Reports of research work funded by grants prior to 2016
Victoria University of Wellington
Investigating the role of the Neisseria meningitidis Fic family protein
JK MacKichan
School of Biological Sciences
The overall objective of this work was to elucidate the mechanism of action of the Fic domain protein (NMBNZ0533_1733) from Neisseria meningitidis. This protein has homologues in other bacterial pathogens, where it has been demonstrated to constitute a novel class of bacterial virulence factor. The Fic domain proteins from various bacterial pathogens have been shown to alter the function of the Rho family of cell signalling molecules. These alterations can affect various host defense mechanisms, including phagocytosis, phagosome trafficking, apoptosis, and cytoskeletal dynamics; by targeting Rho GTPases, bacteria can inhibit or redirect many of these function to their benefit.
The Nm Fic family protein is present and expressed in the New Zealand N. meningitidis epidemic strain type, but is absent from multiple carriage-associated isolates. In addition, this gene is part of a large (~40-kb) genomic island that includes several putative two-partner secretion systems (TPSS). The Fic domain protein includes a signal sequence that is characteristic of proteins secreted by TPSS. The Fic domain itself is a catalytic domain that carries out adenylylation of target proteins; the resulting covalent attachment of an AMP moiety often results in inhibition of the protein’s normal function and interaction with binding partners.
In order to elucidate the mechanism of action of the N. meningitidis serogroup B Fic domain protein, a Fic protein deletion mutant was constructed in the wild type serogroup B N. meningitidis strain, NZ98/254. The mutant was compared with the wild type for its ability to adhere to, invade, and survive intracellularly in tissue culture epithelial cells. In addition, the Fic domain protein was expressed heterologously in an E. coli expression strain (BL-21), purified, and used for in vitro interactions with whole cell extracts from a human bronchial epithelial cell line.
Our experiments confirmed that the Nm Fic domain protein is expressed in the presence of human epithelial cells, and that it is key to the interaction between the bacteria and host cells. Although the N. meningitidis Type IV pili have been described as the major adhesin for attachment to host cells, we found that deletion of the Fic domain protein resulted in reduced levels of adherence to a bronchial epithelial cell line (16HBE), but not an epithelial-like lung cell line (A549). Reduced adherence also resulted in lower levels of invasion, as determined by a gentamicin protection assay. Interesting preliminary data was obtained when looking at long-term intracellular survival and escape of the mutant and the wild type from epithelial cells. The Fic domain mutant survived better, and was recovered in higher numbers, relative to the wild type. One explanation for this is that the Fic domain protein is cytotoxic to cells harbouring intracellular bacteria, an observation that is consistent with the reported role of Fic domain proteins as bacterial cytotoxins. However, further investigations are needed to confirm this observation.

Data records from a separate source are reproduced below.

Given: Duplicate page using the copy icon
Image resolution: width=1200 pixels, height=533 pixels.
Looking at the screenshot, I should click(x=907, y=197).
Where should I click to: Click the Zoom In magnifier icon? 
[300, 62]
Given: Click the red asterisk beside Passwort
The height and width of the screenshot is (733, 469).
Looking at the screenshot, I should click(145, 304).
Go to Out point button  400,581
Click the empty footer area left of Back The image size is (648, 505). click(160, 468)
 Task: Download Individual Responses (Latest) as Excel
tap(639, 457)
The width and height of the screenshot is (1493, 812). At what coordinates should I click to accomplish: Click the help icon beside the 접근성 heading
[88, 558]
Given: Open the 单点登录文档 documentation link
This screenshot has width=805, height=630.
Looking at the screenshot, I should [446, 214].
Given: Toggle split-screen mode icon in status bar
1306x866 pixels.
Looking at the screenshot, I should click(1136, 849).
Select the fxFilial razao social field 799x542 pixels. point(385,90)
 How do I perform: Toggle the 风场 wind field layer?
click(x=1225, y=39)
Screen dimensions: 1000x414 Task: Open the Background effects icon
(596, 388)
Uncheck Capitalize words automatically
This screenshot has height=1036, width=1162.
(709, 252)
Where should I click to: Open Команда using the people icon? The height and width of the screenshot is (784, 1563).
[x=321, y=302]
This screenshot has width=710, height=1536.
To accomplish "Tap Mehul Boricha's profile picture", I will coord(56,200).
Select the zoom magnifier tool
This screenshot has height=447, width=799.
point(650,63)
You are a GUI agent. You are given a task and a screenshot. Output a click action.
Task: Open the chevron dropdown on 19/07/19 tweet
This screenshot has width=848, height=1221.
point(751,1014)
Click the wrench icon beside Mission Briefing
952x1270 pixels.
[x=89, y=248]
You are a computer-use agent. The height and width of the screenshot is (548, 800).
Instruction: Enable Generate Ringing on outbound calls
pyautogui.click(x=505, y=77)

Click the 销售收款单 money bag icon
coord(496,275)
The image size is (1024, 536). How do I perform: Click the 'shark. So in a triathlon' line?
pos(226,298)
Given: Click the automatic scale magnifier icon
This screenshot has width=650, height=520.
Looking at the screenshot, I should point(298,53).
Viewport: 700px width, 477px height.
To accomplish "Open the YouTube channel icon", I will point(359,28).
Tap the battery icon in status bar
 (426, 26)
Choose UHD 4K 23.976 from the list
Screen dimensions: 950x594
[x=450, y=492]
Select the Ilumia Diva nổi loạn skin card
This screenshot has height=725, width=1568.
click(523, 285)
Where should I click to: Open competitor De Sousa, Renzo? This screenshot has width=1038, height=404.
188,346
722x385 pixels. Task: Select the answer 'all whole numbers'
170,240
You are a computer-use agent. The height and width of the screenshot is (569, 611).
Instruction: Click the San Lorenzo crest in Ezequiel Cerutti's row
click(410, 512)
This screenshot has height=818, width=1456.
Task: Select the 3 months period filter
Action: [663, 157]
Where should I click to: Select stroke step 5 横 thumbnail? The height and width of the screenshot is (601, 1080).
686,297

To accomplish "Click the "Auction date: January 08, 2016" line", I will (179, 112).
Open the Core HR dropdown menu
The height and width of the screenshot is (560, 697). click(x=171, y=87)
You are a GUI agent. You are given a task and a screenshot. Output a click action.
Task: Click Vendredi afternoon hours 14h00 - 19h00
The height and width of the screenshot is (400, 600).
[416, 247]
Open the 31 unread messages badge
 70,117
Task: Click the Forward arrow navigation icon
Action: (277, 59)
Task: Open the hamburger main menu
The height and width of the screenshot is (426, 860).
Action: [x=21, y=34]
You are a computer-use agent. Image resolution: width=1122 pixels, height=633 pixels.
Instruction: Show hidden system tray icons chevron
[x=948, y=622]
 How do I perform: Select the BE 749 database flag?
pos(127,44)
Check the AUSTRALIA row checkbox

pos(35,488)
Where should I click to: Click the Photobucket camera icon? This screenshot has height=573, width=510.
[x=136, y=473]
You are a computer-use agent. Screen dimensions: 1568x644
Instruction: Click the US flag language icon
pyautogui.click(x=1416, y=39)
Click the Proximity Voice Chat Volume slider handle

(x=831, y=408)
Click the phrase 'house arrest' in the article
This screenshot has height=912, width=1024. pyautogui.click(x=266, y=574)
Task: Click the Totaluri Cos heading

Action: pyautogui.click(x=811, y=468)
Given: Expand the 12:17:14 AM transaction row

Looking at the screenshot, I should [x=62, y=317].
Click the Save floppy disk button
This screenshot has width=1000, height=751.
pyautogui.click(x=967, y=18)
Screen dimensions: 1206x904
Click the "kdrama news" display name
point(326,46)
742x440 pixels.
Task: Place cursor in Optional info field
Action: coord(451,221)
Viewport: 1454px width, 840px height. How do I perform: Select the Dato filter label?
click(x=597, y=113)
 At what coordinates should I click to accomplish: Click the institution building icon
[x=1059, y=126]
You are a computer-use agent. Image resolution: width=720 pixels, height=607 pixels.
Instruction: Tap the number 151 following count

The Fic domain protein from N. meningitidis, containing a His6 tag, was expressed under an inducible promoter in the E. coli expression strain, BL-21. The protein was successfully purified, following optimisation steps. The purified protein was combined with whole cell extracts of the bronchial epithelial cell line, 16HBE, together with a commercially-available fluorescein-labelled ATP analogue (F1-ATP). The goal of these experiments was to identify the host cell protein or proteins that acquired a fluorescently-labelled AMP moiety, following the enzymatic activity of the Fic domain protein. Control reactions (lacking the Fic domain protein) were also included, as human cells are known to have endogenous adenylylation activity. Our results were inconclusive, however. A band of about 12-kDa was seen in the reactions containing the Fic domain protein, but was only seen before the immunoprecipitation. However, we are following up on these results, as this size is consistent with members of the Rho GTPase family of proteins. Alternative experiments currently underway include morphology studies of mammalian cells expressing the bacterial protein, combined with cytotoxicity and apoptosis assays. We are also currently making a panel of site directed mutants of the Fic domain protein, to determine the role of the putative secretion signal and the Fic catalytic domain. These mutants, expressed in E. coli, are being tested for their ability to adhere to host cells, and for any cytotoxicity effects on tissue culture host cells.